Under stress, we tend to fall back to familiar, family patterns that were formed in childhood. But that’s not always a productive way to handle conflict, as my family example illustrates. One of the reasons that I’m passionate about SEL is that it can teach young people productive ways to handle conflict and deal with their emotions if they’re not seeing adults role model these skills.

 

Are We Promoting Behaviors That Lead to Violence?

When you don’t express your hurt, sadness, or fear constructively, it can get expressed as anger. Underneath anger, there is always hurt, fear, and sadness. Often anger is expressed passively or unconsciously in our behavior because it doesn’t feel safe to express it openly and directly. People can express their anger as gossip, withdrawal, avoidance, violence, bullying, aggression, and abuse / neglect.

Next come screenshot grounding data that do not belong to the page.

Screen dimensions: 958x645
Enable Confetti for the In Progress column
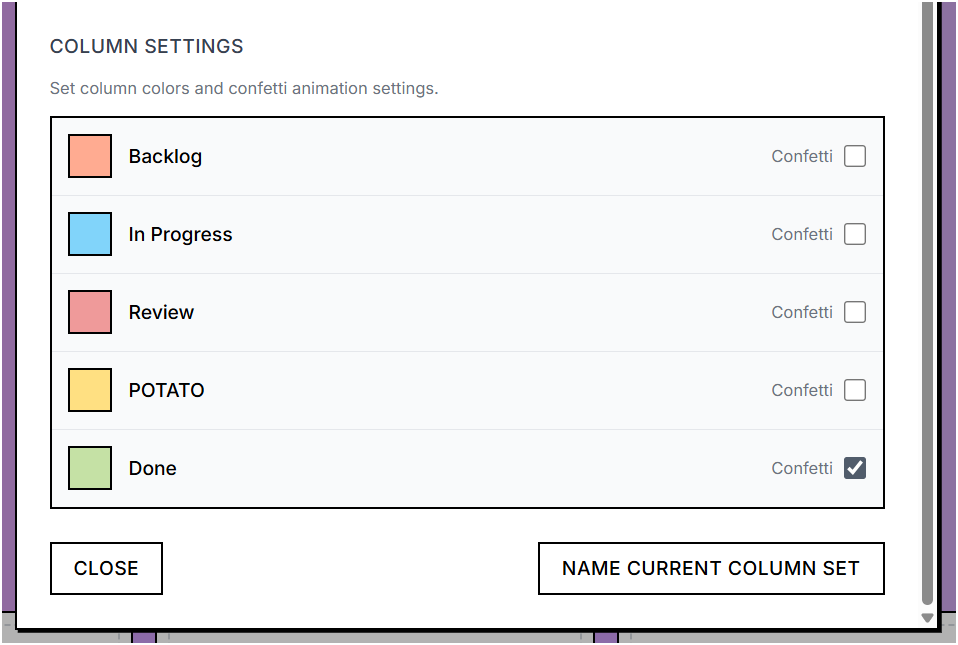(855, 234)

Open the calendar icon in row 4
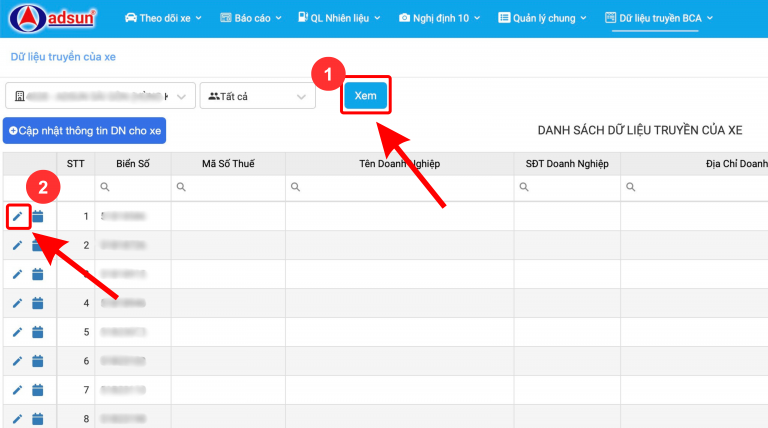[38, 303]
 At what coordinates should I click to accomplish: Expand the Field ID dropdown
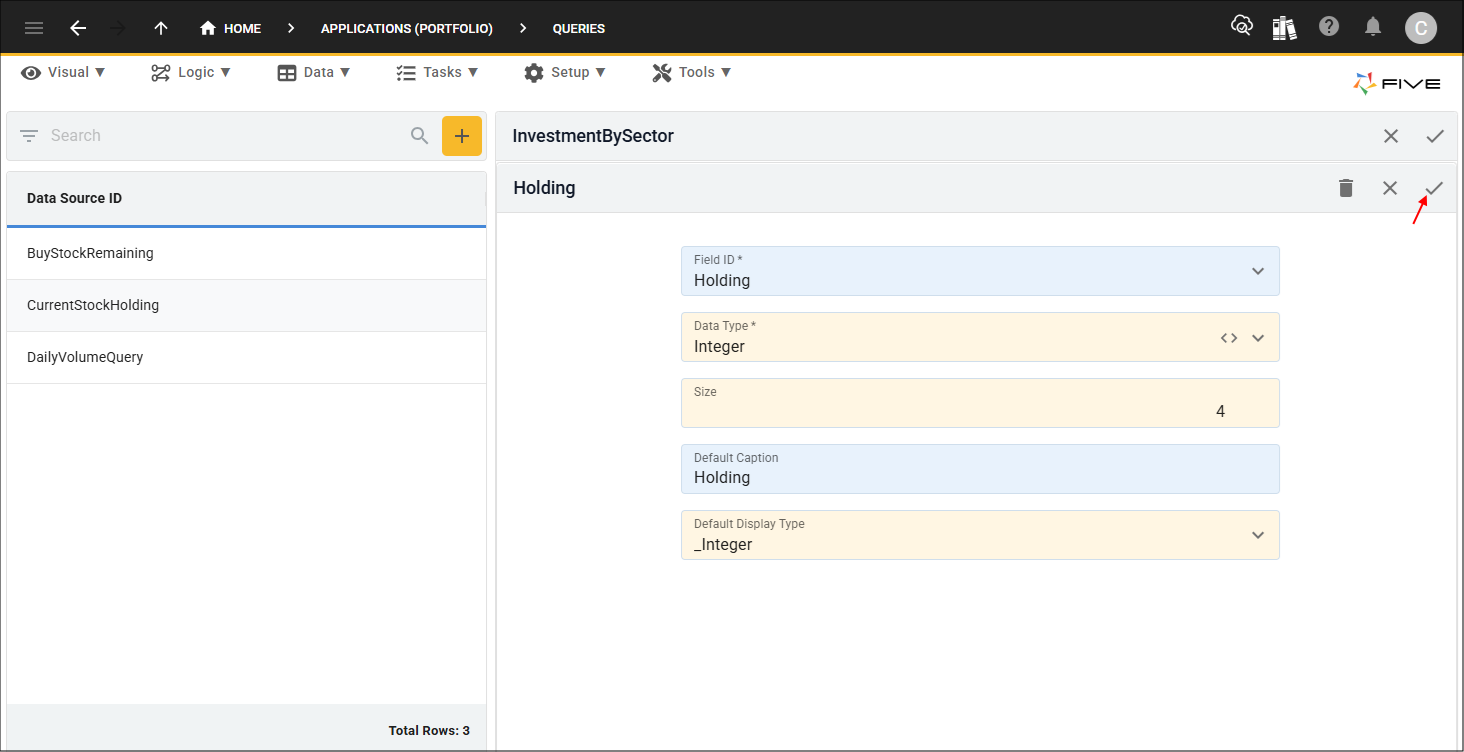1258,271
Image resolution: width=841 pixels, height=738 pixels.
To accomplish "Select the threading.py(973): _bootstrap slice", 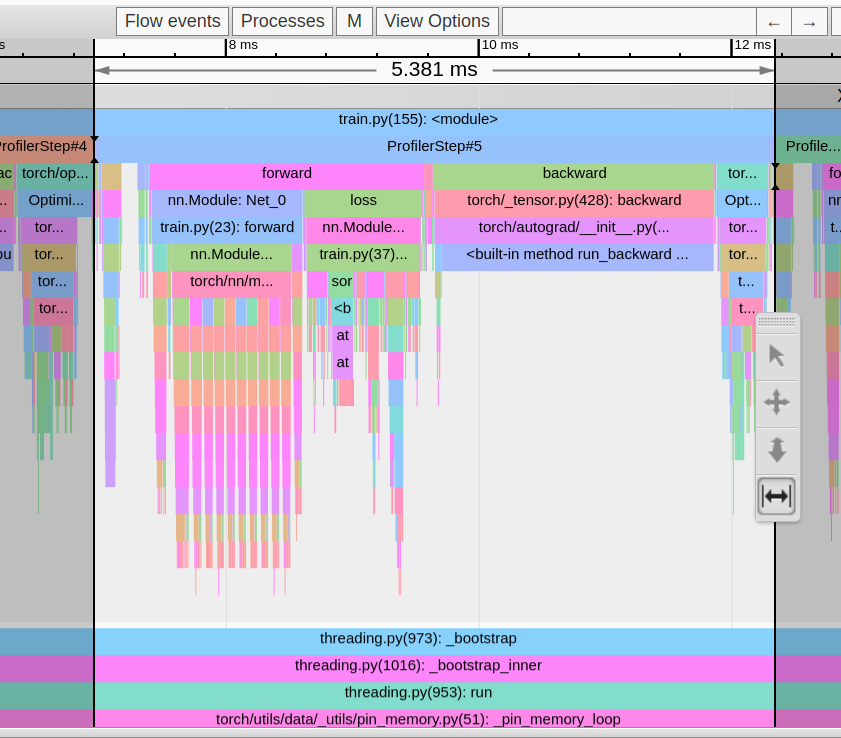I will (x=418, y=639).
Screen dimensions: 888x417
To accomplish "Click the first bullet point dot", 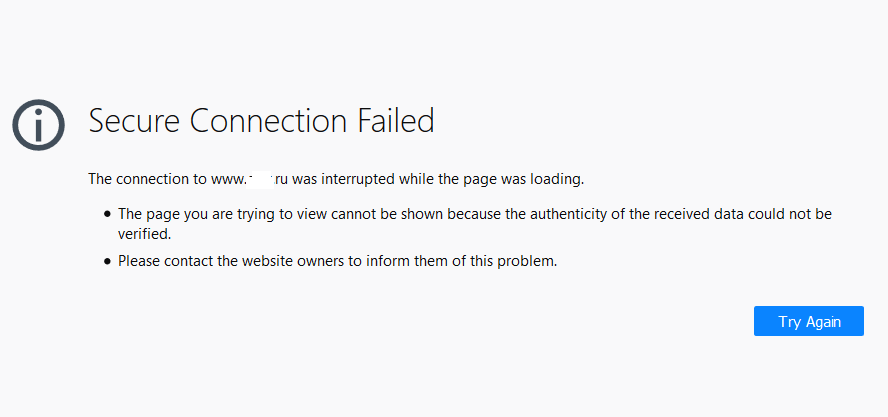I will (106, 214).
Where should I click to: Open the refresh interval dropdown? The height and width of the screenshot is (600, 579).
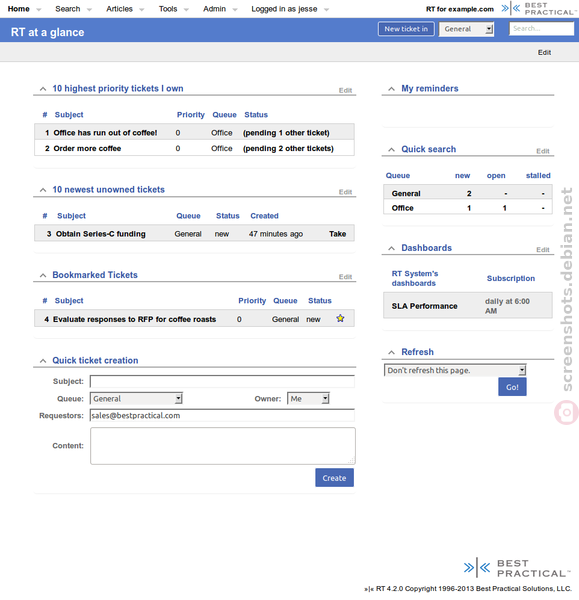(455, 370)
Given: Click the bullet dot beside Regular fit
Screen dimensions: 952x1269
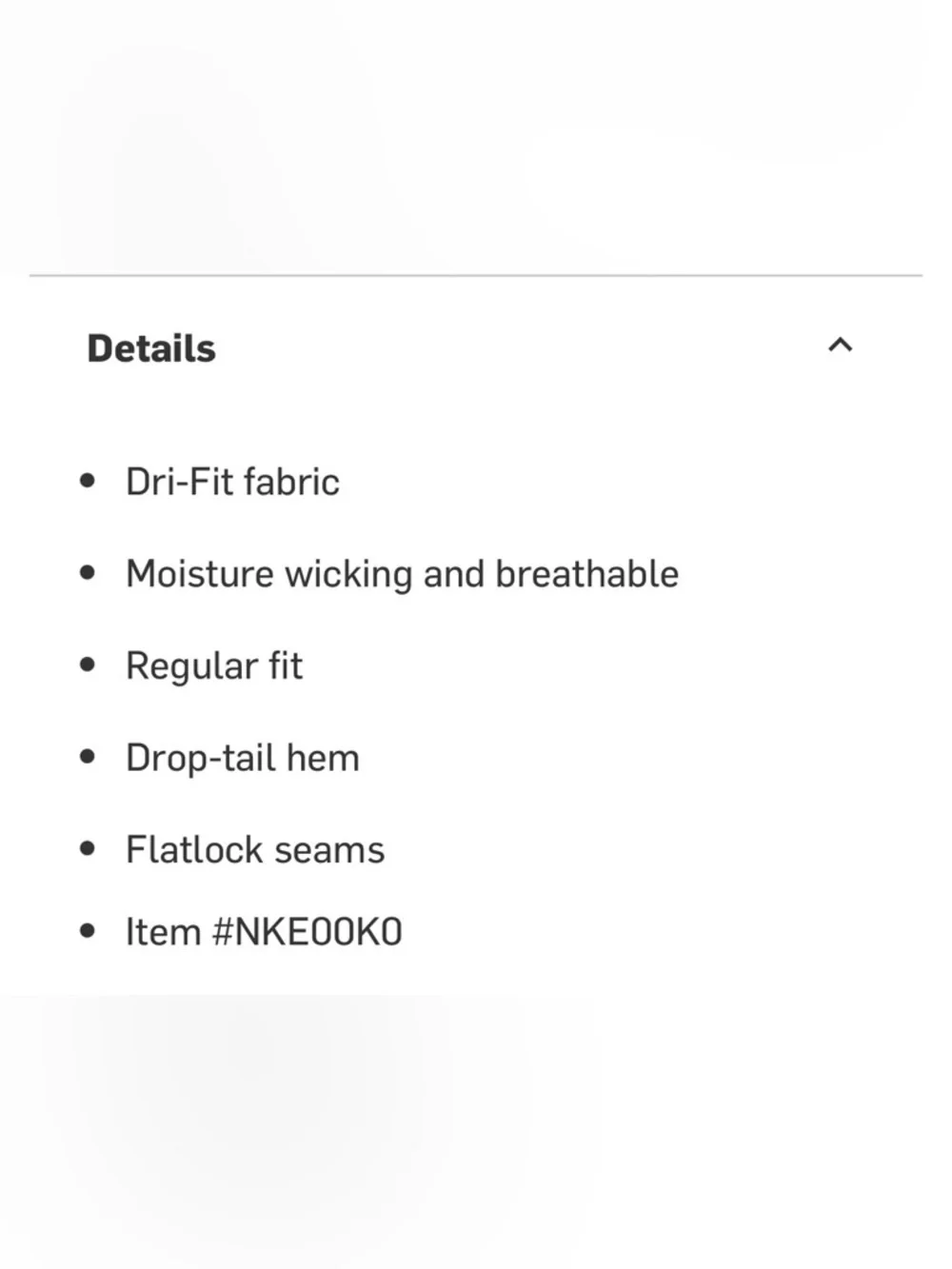Looking at the screenshot, I should click(89, 664).
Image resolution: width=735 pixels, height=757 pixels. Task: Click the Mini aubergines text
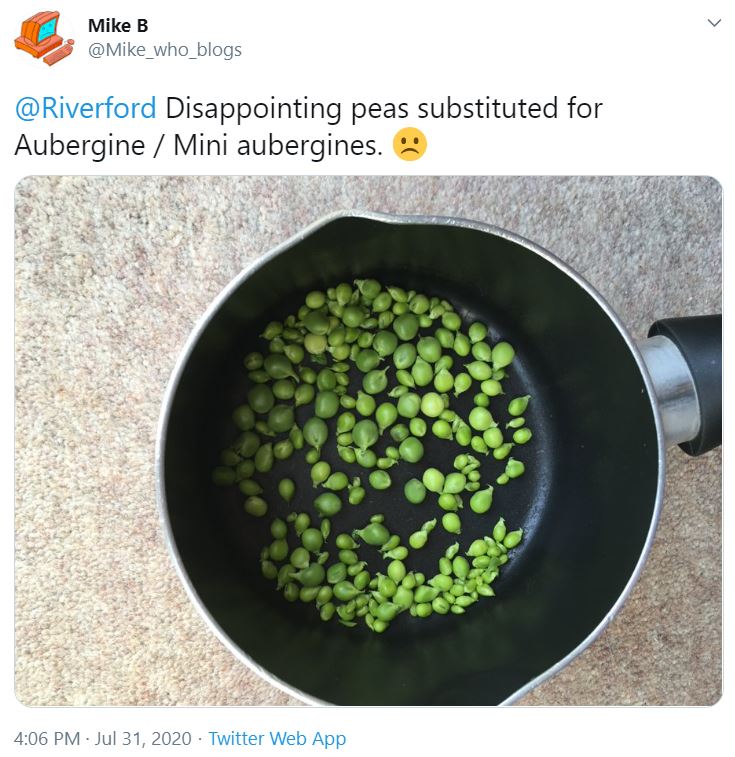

Boys are taught in our society that it is not OK to be feel and express hurt, fear, or sadness and those emotions end up coming out of the body as anger. Boys are taught that it is more manly to express anger than sadness, fear, and hurt.

Girls are taught to repress their healthy anger and not be assertive, and their anger and hurt often gets turned in on themselves through cutting, eating disorders, and/or physical symptoms or illness.

 

What Can Be Done to Prevent Violence?

Undiagnosed and untreated trauma can play a huge role in violence. The ancestors of most American citizens came to this country because of some type of trauma in their home countries. This trauma can be passed along through genetics and through words and behaviors from generation to generation. It is very important to learn about trauma and seek out support from a trauma-trained therapist if you or your child have been through trauma.  It is also helpful to teach young people about what happens to their brains and nervous systems when trauma happens.

It is also critical to teach young people to notice when they are feeling angry and to know what to do before the amygdala (the brain’s smoke alarm) has a chance to hijack their brains into aggression or reactivity. Teach your children and students what to do if they are dealing with a conflict. As we know, violence often comes from conflicts.

Take time to discuss conflicts and how to deal with them. Young people need to learn to step back and take a break to calm themselves so they can speak and act from the frontal cortices of their brains where they think logically. SEL programs teach skills related to conflict resolution.

There is no doubt that poverty, trauma, diet, bullying, shame, and isolation contribute heavily to violence. Any intense stress makes us more vulnerable to anger which can lead to violence. The inner need to survive can lead to violence.

More investments in schools, job training, jobs, youth job programs, food centers, youth centers, and youth programs that offer classes in the arts, sports, and other interests would be huge in giving hope and inspiration that can offset the pull of gangs and what they offer to youth.

Until the day that our government sees and values the economic benefits of investing in youth and preventative programs, schools and homes can exercise their power right now to help reduce violence by teaching young people the skills necessary to successfully deal with the stress of poverty and with the anger and fear that can come from poverty.

Classrooms are powerful places to develop mental health skills because there is a community, and there can be a sense of support and connection that breaks down stigmas, shame, and feelings of isolation. There is also a healthy sense of positive peer influence. Support your schools in teaching SEL on a daily basis just like reading, writing, and math. It is a powerful violence prevention program that can improve the school and make students feel safe both on and off school property.

Remember it is so valuable to work on these SEL skills when children are younger (the younger the better) because the SEL skills get wired into young people’s brains and become lifelong habits. They develop a habit of responding to anger in healthy ways and dealing with conflict in ways that don’t lead to violence.

Consistency, practice, and roleplaying are the most critical factors for wiring the brain and learning skills to deal effectively with conflict and anger and prevent future violence.

 

If you don’t manage your emotions, then your emotions will manage you”.